# [DATA]
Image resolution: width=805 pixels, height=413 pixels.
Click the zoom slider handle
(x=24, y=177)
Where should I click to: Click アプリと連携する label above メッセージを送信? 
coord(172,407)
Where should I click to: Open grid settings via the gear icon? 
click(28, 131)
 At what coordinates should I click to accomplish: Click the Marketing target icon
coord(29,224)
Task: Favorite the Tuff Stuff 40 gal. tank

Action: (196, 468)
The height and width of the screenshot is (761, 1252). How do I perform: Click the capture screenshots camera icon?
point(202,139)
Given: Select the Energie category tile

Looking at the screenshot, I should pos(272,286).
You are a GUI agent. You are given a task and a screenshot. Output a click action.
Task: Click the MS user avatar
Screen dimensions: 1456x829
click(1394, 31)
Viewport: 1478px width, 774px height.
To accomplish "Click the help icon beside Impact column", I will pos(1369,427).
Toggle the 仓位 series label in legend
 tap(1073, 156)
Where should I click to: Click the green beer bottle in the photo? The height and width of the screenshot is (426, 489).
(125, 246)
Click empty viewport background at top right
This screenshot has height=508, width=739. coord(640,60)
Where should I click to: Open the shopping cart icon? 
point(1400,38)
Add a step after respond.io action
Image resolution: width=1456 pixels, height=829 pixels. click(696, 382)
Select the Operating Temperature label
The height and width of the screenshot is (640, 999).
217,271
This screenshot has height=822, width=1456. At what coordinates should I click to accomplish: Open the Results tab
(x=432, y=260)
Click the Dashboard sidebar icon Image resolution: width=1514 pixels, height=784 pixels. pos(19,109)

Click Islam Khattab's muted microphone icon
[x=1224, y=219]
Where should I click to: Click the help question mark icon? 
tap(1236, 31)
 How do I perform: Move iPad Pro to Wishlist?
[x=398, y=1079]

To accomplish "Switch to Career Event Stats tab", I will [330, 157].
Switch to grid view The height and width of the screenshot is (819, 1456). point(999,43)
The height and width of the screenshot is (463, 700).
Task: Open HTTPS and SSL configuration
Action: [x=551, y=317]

# [TASK STATEMENT]
Copy the data verbatim, starting at the line that contains "will [330, 157]." and ending at the last line of the data.

# [RESULT OF THE EXERCISE]
To accomplish "Switch to Career Event Stats tab", I will [330, 157].
Switch to grid view The height and width of the screenshot is (819, 1456). point(999,43)
The height and width of the screenshot is (463, 700).
Task: Open HTTPS and SSL configuration
Action: [x=551, y=317]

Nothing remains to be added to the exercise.